# Copyright 2026 Apple Inc.
#
# Use of this source code is governed by a BSD-3-Clause license that can
# be found in the LICENSE file or at https://opensource.org/licenses/BSD-3-Clause
from __future__ import annotations
from typing import TYPE_CHECKING, ClassVar, final
from pydantic import PositiveInt, model_validator
from coreai_opt.config import (
CompressionConfig,
ModuleCompressionConfig,
OpCompressionConfig,
WeightOnlyModuleValidationMixin,
WeightOnlyOpValidationMixin,
)
from coreai_opt.palettization.spec import (
PalettizationSpec,
default_weight_palettization_spec,
)
if TYPE_CHECKING:
from coreai_opt.palettization.config._presets import (
_KMeansPalettizerConfigPresets,
_ModuleKMeansPalettizerConfigPresets,
)
_KMEANS_PALETTIZATION_CONFIG = "kmeans_palettization_config"

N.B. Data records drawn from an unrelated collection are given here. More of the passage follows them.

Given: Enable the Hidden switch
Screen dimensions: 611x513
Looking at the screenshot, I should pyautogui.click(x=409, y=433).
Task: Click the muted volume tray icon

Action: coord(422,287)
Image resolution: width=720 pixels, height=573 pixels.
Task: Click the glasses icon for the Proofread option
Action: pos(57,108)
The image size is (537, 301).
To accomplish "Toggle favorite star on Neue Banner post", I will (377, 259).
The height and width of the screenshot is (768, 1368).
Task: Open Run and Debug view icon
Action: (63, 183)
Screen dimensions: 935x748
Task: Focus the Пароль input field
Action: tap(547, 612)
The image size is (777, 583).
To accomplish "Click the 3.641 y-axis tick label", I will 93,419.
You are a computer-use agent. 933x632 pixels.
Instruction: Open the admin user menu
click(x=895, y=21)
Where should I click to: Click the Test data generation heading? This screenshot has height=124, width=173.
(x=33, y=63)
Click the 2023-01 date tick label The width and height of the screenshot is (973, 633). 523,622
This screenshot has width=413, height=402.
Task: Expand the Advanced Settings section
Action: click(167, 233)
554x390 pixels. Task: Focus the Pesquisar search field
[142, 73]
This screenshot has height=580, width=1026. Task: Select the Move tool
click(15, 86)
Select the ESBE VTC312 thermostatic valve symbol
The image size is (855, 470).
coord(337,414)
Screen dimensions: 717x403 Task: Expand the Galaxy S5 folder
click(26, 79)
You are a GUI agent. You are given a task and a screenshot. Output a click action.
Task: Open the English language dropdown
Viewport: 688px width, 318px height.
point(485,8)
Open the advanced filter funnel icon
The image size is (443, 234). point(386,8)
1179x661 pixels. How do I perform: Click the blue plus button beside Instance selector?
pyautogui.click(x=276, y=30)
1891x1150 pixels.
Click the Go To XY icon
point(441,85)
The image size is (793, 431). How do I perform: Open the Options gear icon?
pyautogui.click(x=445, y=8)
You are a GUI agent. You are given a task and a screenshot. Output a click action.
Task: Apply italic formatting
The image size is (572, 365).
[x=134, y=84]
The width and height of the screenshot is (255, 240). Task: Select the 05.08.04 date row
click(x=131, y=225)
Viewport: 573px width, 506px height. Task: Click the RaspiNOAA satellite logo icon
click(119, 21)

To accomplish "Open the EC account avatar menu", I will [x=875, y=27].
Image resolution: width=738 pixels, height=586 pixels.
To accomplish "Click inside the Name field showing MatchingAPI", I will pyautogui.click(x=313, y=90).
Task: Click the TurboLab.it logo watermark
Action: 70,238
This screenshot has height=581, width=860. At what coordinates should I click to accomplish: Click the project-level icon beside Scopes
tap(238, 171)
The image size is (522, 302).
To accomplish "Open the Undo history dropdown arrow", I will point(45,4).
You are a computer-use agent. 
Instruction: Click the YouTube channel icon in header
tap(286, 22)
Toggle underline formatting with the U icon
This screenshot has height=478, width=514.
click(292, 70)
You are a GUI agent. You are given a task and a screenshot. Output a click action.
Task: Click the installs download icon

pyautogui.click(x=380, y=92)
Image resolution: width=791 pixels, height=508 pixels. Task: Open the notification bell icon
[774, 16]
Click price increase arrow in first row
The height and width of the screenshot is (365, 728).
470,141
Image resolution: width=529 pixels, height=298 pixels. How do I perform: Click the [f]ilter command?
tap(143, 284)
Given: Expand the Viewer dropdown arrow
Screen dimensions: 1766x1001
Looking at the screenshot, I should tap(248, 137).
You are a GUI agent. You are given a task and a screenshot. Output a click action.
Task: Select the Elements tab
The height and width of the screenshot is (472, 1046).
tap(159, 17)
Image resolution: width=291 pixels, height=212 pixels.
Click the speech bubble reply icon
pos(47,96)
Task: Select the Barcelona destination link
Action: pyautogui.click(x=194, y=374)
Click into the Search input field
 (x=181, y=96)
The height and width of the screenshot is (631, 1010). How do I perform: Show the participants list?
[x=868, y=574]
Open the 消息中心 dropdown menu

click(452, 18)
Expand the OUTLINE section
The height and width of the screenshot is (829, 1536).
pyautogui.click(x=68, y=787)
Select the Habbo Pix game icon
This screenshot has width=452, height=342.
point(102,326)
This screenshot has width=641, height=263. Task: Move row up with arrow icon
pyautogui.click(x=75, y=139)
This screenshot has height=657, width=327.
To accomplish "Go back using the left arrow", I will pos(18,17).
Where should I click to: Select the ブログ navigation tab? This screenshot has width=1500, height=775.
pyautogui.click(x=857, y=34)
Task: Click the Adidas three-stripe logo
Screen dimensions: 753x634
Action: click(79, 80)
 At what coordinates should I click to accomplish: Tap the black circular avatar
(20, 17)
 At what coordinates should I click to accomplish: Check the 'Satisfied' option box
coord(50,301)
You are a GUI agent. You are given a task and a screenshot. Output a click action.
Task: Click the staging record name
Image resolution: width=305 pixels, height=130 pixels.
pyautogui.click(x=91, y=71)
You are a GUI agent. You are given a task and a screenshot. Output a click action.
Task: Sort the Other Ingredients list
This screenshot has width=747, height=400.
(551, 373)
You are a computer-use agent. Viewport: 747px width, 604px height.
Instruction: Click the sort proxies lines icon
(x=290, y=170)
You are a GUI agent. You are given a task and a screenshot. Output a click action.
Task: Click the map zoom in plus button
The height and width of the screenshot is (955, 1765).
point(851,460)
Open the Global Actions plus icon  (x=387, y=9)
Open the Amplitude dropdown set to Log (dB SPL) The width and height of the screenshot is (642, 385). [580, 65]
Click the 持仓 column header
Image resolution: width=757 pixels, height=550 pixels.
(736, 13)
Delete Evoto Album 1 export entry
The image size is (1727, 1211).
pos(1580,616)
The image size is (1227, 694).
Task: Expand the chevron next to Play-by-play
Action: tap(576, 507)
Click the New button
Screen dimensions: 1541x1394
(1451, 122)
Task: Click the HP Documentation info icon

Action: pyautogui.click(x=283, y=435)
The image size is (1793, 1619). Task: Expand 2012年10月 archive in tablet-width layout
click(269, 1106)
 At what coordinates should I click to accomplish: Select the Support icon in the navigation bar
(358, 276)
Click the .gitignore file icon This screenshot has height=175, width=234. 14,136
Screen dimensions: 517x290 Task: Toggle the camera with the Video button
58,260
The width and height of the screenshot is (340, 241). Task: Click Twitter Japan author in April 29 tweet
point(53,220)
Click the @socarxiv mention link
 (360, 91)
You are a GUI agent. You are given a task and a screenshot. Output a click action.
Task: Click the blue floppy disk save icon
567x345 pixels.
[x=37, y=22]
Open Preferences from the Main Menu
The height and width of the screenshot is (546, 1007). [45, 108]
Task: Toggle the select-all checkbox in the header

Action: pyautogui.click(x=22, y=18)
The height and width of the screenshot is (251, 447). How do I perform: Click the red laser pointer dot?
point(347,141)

_PALETTIZATION_SPEC = "palettization_spec"
[docs]
class OpKMeansPalettizerConfig(WeightOnlyOpValidationMixin, OpCompressionConfig[PalettizationSpec]):
"""
Configuration class for palettization at the operation level.
Palettization is a weight-only compression technique that doesn't apply
to activations (inputs/outputs). Only op_state_spec is used to configure
which state tensors (e.g., weights, biases) should be palettized.
Attributes:
op_state_spec (dict[str, PalettizationSpec | None] | None): Palettization
specifications for operation state tensors (parameters, buffers, constants).
Keys are string names (e.g., "weight", "bias") or "*" to refer to all
state inputs. Values are PalettizationSpec objects or None to disable
palettization for that state tensor.
Default: 4-bit palettization for "weight" and "in_proj_weight"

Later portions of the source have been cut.